Sabathia, with the bases still loaded, retried Ramirez on a foul pop and struck out Michael Brantley, pinch-hitting for Encarnacion.
What it means
Friday's win was the eighth postseason walk-off win in Indians history. The game lasted 5 hours and eight minutes. In terms of innings, it tied the longest postseason game in franchise history.
Nice arm
Gomes took the steam out of a potential Yankee rally in the 11th when he picked off Ronald Torreyes at second base. Torreyes was pinch-running for Frazier, who opened the inning by reaching second base on a throwing error by third baseman Erik Gonzalez.
Torreyes was originally called safe, but the Indians challenged and the call on the field was overturned.
In the second inning, Gomes threw out Frazier on an attempted steal of second.
Encarnacion update
ESPN's Buster Olney Tweeted this about Edwin Encarnacion after he left the game with a sprained right ankle.

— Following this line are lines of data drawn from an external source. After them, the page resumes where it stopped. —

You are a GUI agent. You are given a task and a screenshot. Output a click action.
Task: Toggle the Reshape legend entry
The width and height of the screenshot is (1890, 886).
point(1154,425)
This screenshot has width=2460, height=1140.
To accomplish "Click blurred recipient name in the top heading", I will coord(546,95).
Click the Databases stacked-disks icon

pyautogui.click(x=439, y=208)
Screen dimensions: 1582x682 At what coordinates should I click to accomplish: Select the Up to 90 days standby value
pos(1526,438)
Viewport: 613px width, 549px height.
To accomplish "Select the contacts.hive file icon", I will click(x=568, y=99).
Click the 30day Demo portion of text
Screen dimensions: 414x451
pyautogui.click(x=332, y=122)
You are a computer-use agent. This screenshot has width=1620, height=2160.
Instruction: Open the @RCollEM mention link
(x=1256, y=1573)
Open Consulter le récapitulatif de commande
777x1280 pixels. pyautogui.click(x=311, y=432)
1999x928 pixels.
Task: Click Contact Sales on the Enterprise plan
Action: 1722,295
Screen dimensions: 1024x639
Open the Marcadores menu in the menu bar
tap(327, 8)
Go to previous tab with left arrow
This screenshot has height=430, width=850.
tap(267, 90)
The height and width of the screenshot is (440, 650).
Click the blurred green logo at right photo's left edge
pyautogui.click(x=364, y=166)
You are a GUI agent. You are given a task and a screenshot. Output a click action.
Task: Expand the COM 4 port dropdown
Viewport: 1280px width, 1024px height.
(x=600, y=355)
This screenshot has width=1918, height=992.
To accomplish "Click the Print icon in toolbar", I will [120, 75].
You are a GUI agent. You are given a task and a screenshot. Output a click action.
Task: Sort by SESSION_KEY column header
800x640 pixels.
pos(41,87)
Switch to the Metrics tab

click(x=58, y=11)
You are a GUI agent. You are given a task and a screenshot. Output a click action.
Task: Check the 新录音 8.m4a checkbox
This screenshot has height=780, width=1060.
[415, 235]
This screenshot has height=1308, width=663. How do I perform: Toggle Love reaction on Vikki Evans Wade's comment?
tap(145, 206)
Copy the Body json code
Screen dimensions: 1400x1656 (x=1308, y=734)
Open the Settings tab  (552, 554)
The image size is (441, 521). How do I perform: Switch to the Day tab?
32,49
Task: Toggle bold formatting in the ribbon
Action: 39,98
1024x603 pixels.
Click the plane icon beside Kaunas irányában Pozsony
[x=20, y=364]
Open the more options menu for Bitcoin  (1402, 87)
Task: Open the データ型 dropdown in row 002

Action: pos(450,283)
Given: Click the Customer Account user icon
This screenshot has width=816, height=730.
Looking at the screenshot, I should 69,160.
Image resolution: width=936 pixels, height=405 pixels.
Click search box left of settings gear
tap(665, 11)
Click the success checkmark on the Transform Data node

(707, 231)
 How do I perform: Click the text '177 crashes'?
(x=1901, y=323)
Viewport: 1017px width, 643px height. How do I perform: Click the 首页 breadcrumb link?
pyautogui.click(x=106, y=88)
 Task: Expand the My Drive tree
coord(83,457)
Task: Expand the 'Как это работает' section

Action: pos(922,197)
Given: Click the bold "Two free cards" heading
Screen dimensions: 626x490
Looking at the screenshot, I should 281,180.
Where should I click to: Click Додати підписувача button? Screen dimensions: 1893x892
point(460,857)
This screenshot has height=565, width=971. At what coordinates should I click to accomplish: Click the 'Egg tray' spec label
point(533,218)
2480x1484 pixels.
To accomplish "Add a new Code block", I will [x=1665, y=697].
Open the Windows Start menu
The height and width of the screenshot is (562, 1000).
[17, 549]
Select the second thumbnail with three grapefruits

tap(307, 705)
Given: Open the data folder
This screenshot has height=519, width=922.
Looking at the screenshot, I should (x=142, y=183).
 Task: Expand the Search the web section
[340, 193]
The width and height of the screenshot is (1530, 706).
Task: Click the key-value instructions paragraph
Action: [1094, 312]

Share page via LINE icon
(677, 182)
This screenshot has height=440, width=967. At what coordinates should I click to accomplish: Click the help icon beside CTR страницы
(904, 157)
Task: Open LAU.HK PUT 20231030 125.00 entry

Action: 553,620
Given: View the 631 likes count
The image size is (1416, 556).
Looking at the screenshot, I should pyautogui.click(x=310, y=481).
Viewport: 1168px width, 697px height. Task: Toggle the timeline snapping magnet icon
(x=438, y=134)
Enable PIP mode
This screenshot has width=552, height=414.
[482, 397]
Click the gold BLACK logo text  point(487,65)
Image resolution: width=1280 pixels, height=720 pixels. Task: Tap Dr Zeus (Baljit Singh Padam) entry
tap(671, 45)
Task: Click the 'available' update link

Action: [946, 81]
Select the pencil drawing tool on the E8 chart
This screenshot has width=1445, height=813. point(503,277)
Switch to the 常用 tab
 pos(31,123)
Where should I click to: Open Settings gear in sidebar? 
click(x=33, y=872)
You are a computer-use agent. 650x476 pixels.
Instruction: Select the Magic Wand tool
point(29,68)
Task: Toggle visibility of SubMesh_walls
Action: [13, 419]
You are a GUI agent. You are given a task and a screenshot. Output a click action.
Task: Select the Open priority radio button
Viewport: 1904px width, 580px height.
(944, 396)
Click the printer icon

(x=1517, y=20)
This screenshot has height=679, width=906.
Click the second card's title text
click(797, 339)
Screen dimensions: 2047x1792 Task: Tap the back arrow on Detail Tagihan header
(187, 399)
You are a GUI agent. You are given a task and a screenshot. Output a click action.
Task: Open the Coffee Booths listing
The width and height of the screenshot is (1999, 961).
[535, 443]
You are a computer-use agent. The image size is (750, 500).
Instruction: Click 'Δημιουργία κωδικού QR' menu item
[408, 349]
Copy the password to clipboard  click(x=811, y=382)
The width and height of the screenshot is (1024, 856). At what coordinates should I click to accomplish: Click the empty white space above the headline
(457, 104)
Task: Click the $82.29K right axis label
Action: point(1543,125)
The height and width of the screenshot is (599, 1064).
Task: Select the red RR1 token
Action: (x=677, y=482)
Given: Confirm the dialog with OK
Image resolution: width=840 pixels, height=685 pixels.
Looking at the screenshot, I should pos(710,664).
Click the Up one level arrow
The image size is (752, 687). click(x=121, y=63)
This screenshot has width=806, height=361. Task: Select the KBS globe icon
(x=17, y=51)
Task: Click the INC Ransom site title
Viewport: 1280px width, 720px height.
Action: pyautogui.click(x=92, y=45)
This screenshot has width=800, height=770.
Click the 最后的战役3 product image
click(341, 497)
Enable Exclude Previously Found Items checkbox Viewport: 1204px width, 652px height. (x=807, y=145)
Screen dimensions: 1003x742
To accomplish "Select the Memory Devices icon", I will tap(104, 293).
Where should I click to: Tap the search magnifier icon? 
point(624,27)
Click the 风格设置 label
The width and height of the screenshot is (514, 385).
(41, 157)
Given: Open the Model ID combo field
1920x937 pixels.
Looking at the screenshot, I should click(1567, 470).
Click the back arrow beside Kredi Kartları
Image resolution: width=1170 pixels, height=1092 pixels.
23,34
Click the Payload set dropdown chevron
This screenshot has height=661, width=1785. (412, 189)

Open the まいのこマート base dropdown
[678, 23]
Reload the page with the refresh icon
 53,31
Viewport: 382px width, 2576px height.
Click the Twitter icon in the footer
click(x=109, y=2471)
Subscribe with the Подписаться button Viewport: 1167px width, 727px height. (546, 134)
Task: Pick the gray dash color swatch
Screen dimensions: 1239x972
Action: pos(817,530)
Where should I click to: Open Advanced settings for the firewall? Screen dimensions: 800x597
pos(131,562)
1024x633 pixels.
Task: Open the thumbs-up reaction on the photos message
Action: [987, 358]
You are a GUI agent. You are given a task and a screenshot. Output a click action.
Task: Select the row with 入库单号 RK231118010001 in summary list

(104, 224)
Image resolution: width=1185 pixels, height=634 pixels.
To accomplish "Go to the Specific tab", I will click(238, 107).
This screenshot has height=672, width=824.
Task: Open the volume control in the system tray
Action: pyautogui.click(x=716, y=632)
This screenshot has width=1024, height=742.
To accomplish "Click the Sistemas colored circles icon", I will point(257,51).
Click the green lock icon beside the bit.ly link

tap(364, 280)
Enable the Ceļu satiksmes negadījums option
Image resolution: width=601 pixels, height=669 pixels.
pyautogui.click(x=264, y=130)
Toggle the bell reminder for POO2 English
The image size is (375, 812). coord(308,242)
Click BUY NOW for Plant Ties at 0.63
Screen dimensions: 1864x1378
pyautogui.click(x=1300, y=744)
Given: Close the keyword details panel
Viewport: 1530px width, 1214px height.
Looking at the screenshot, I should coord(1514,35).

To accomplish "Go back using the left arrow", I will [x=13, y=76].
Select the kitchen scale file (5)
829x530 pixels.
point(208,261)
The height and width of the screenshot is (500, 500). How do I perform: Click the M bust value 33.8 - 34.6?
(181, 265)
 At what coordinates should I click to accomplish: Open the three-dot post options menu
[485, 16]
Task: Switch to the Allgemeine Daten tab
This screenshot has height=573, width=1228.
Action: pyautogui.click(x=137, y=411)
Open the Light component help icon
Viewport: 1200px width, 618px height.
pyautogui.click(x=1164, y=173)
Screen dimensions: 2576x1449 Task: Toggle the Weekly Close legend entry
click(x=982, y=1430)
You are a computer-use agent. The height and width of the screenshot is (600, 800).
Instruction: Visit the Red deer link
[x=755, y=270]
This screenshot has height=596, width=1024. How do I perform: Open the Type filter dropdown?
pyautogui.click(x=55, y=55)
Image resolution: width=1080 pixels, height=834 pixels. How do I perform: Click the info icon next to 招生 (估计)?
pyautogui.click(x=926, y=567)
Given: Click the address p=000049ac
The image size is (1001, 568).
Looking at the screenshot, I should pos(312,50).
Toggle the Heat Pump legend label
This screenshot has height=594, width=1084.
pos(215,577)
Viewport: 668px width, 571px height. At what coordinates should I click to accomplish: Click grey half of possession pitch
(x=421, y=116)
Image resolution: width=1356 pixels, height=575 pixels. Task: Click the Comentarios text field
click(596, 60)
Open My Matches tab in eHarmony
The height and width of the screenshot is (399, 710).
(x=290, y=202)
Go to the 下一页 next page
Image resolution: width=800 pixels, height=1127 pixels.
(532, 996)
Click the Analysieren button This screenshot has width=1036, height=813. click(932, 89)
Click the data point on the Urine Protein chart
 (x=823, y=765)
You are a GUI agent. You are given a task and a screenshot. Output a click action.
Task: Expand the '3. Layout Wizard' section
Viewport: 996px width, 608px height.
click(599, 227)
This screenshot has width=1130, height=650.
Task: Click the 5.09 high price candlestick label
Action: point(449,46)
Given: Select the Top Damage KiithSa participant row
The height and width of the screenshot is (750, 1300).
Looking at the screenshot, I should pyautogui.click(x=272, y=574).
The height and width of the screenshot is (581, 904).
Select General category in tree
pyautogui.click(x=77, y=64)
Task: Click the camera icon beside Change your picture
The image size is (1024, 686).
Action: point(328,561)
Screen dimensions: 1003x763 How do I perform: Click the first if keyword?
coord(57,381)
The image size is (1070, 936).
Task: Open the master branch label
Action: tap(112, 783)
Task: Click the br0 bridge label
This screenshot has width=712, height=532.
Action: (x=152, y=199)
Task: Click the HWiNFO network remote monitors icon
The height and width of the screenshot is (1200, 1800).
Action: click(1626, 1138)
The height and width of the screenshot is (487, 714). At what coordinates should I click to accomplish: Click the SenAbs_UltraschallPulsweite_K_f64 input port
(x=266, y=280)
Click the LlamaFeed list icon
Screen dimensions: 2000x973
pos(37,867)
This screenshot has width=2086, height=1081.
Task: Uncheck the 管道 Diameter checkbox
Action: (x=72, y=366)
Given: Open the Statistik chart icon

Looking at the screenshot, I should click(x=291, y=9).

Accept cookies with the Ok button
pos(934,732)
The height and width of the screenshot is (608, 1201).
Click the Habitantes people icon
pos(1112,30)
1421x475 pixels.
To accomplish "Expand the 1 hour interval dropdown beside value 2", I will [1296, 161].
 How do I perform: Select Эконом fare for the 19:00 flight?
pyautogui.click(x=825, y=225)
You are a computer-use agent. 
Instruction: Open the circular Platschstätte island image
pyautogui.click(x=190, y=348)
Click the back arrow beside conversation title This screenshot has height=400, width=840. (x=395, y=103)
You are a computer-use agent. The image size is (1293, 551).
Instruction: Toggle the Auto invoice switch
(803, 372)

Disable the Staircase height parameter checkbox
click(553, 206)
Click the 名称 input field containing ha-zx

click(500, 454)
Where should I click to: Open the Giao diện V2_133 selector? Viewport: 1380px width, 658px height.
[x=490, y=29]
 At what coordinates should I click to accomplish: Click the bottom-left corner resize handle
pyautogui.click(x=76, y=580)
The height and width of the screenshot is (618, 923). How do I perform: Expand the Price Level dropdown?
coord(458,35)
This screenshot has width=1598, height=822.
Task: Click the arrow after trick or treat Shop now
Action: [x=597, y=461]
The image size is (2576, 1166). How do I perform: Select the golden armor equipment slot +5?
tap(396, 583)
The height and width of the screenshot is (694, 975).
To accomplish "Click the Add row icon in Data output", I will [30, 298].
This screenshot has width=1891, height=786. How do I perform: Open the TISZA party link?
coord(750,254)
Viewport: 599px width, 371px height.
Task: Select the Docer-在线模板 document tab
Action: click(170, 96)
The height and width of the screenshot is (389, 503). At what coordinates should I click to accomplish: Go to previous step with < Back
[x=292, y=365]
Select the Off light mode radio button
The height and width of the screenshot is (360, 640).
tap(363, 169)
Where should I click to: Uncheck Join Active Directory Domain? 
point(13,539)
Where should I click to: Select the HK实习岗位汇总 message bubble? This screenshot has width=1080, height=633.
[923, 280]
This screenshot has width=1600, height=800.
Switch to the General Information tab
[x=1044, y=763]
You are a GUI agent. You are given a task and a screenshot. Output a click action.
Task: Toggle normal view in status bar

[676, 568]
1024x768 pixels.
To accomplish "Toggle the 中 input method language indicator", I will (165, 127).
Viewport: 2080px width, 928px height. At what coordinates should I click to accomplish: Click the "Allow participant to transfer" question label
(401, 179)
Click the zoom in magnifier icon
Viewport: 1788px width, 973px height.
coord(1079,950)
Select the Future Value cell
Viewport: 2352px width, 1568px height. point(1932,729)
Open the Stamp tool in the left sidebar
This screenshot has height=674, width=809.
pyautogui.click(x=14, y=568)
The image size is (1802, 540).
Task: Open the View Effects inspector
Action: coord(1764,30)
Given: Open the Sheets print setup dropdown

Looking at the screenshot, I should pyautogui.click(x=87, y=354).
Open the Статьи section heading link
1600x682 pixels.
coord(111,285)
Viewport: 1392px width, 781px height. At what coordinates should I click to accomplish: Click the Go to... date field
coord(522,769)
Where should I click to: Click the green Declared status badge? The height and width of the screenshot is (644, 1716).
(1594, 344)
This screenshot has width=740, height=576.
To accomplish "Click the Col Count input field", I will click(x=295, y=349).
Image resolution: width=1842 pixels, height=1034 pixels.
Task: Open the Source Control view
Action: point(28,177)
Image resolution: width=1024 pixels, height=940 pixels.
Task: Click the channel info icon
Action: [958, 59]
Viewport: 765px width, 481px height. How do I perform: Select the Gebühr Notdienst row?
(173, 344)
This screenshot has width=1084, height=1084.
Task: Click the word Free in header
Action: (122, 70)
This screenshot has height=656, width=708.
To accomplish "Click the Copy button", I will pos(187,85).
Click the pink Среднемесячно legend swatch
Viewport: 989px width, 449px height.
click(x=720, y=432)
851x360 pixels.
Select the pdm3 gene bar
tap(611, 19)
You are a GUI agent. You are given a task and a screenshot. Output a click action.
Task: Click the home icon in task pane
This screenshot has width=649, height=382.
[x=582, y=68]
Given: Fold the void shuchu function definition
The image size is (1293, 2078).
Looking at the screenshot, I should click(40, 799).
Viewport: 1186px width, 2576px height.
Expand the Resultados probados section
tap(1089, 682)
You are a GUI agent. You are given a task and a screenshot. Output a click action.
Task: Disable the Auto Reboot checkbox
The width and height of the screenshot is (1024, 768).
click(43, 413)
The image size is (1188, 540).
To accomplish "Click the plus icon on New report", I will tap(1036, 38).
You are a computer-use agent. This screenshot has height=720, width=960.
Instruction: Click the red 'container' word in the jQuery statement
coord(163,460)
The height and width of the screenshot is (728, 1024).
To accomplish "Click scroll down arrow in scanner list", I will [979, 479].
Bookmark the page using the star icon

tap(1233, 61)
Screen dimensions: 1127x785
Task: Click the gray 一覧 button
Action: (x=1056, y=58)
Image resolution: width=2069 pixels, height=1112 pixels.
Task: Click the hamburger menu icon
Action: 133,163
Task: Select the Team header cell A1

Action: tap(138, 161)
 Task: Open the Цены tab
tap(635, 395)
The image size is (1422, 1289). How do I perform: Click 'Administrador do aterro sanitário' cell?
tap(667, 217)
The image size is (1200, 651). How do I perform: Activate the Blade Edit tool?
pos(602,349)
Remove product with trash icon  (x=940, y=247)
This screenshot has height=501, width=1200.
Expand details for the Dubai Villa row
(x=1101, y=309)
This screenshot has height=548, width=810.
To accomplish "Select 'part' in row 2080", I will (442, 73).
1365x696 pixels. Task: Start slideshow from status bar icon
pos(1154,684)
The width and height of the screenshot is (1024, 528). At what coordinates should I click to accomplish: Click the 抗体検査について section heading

Edwin Encarnacion was on crutches and in a walking boot as he left the Indians clubhouse, and got onto a cart. Had a suitcase and a backpack -- Buster Olney (@Buster_ESPN) October 6, 2017
The pitches
Kluber threw 76 pitches, 45 (59 percent) for strikes. Sabathia threw 77 pitches, 46 (60 percent) for strikes.
Thanks for coming
The Yankees and Indians drew a sellout crowd of 37,681 to Progressive Field on Friday. First pitch was a 5:09 p.m. with a temperature of 68 degrees.
Next
The Indians will work out at Yankee Stadium on Saturday at 4 p.m. On Sunday, they'll play Game 4 of the ALDS with Carlos Carrasco (18-6, 3.29) facing New York's Masahiro Tanaka (13-12, 4.74) at 7:38 p.m. Fox Sports 1 will televise the game. ESPN Radio, WTAM/1100 and WMMS/FM 100.7 will broadcast it.